- About this exercise -
Search the entries below for the word "впливає" and copy every line where it appears.

- Data for this exercise -
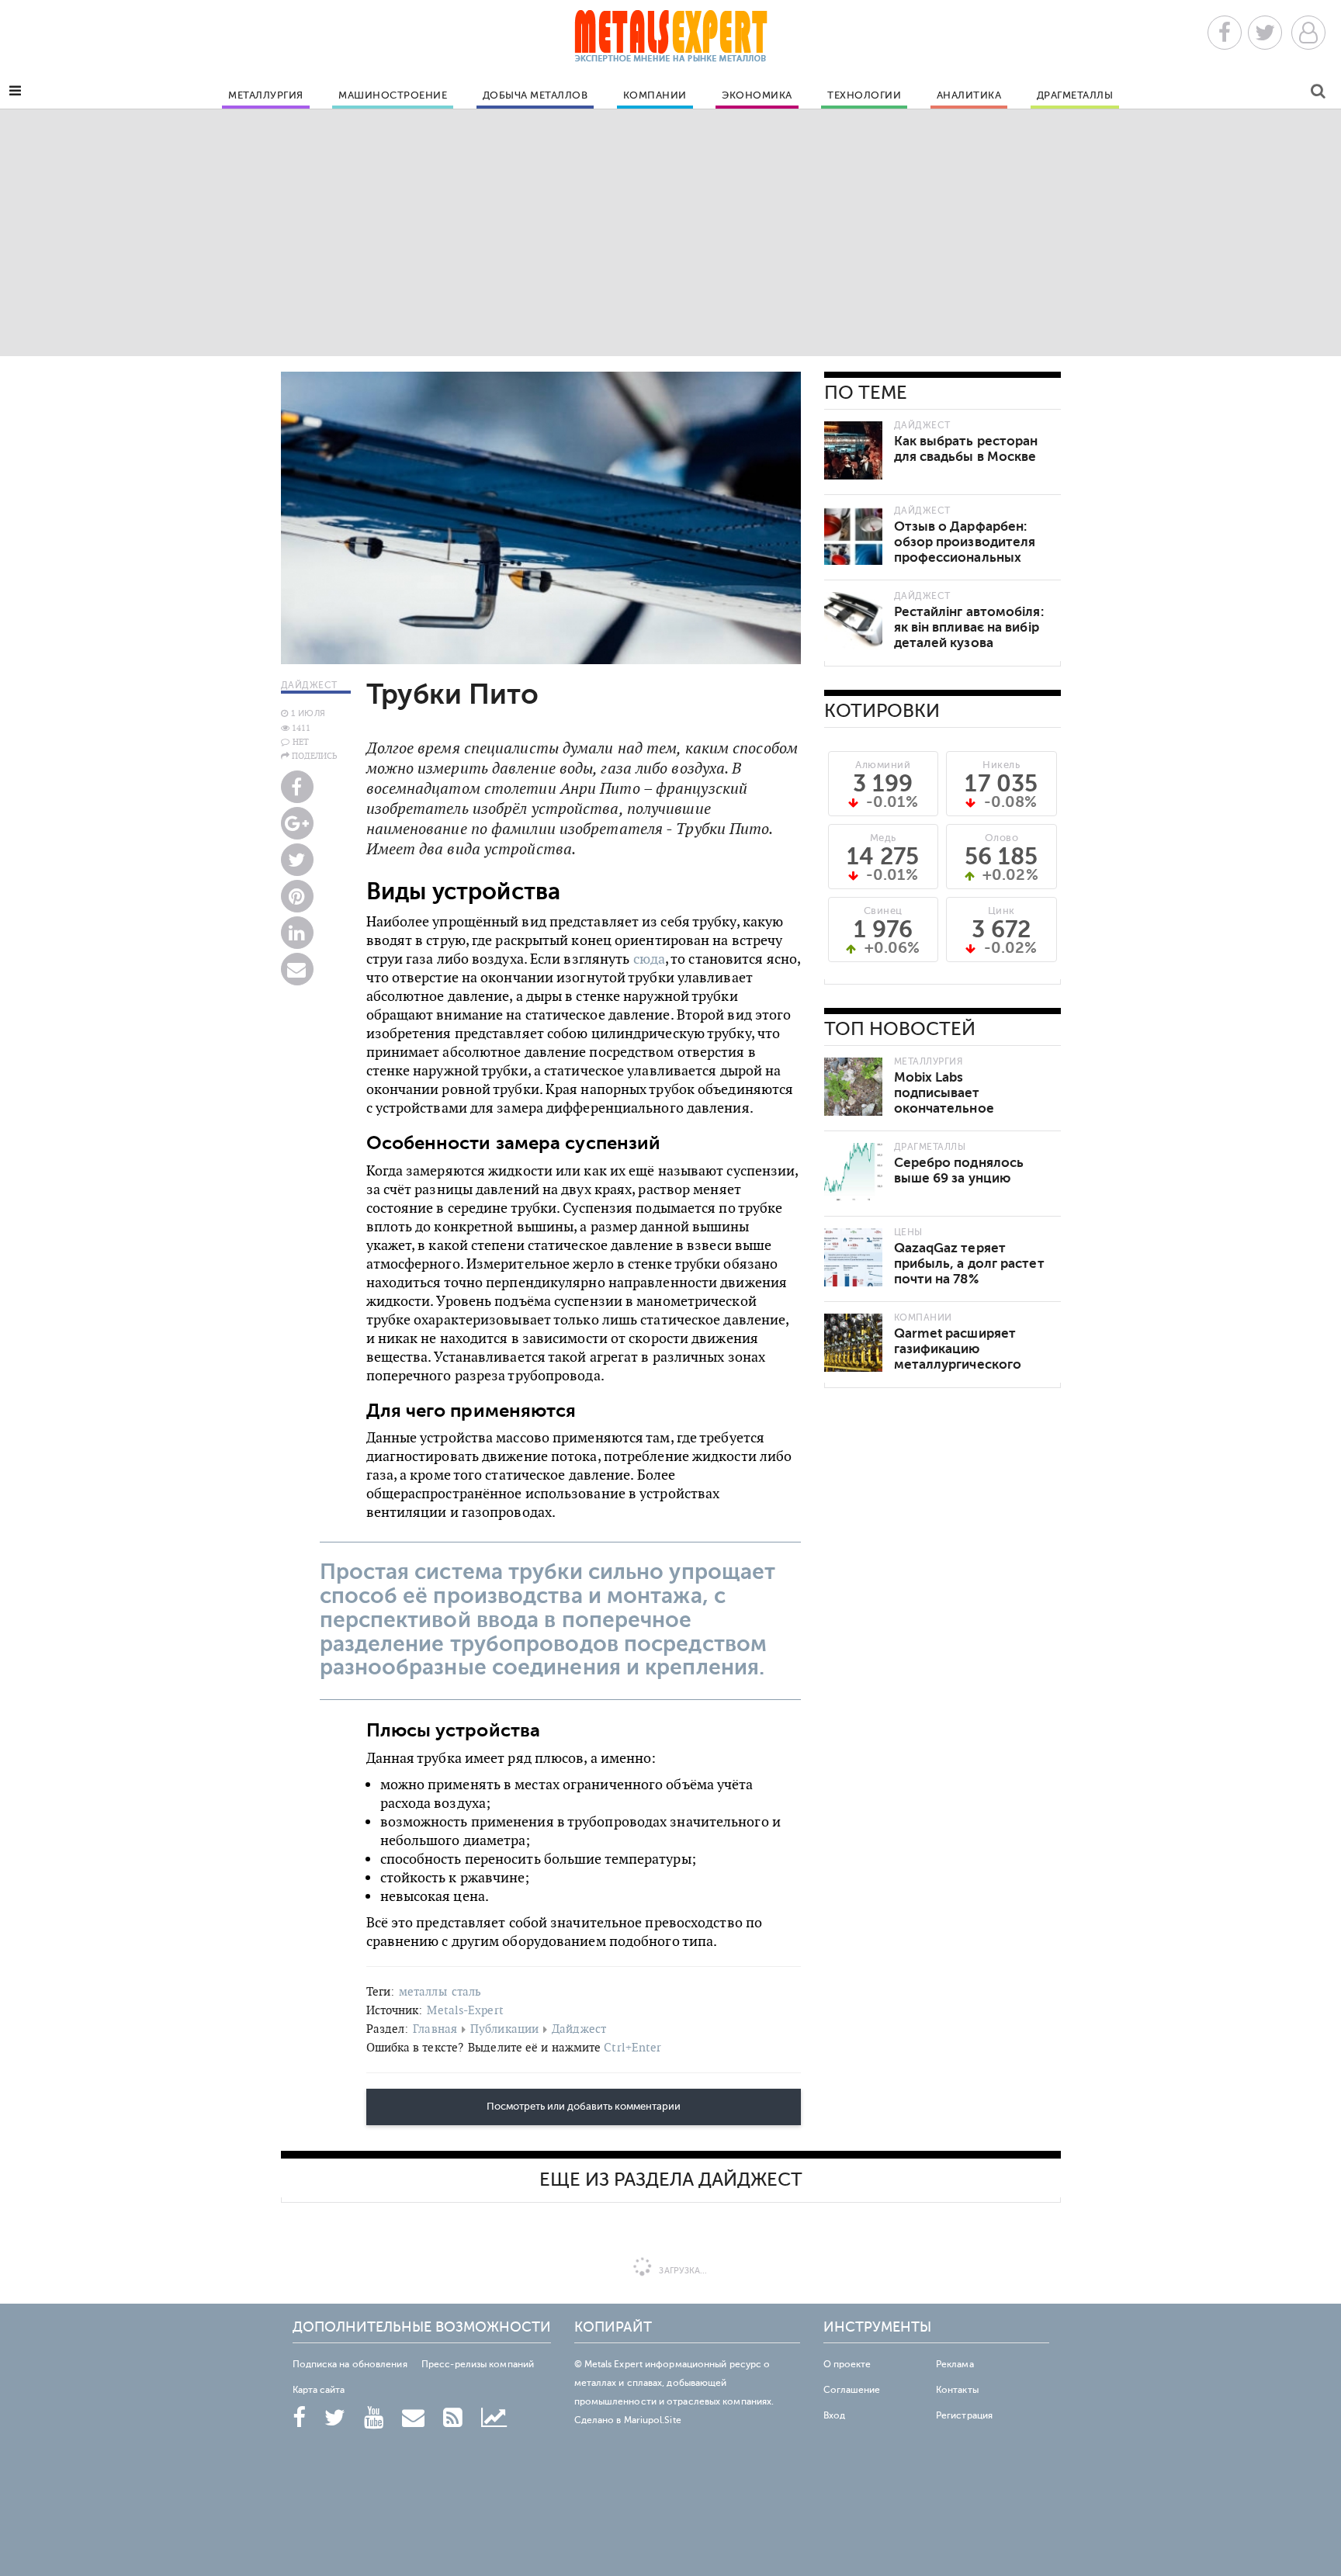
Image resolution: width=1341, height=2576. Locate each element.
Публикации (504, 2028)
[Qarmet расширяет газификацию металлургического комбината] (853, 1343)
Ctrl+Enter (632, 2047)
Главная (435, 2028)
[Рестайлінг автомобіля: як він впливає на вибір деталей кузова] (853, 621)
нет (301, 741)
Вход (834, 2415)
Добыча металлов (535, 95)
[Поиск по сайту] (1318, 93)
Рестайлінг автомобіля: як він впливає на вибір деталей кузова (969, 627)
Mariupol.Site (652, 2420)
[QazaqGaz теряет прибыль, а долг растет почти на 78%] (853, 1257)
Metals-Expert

- Solution to this problem -
[Рестайлінг автомобіля: як він впливає на вибір деталей кузова] (853, 621)
Рестайлінг автомобіля: як він впливає на вибір деталей кузова (969, 627)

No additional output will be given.